RECORDS FOR PROCESSING:

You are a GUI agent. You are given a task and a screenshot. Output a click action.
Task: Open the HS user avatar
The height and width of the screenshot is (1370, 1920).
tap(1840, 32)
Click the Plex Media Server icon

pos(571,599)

TASK PROMPT: Type the data out again, exactly.

ANSWER FOR THIS EXERCISE:
You are a GUI agent. You are given a task and a screenshot. Output a click action.
Task: Open the HS user avatar
The height and width of the screenshot is (1370, 1920).
tap(1840, 32)
Click the Plex Media Server icon

pos(571,599)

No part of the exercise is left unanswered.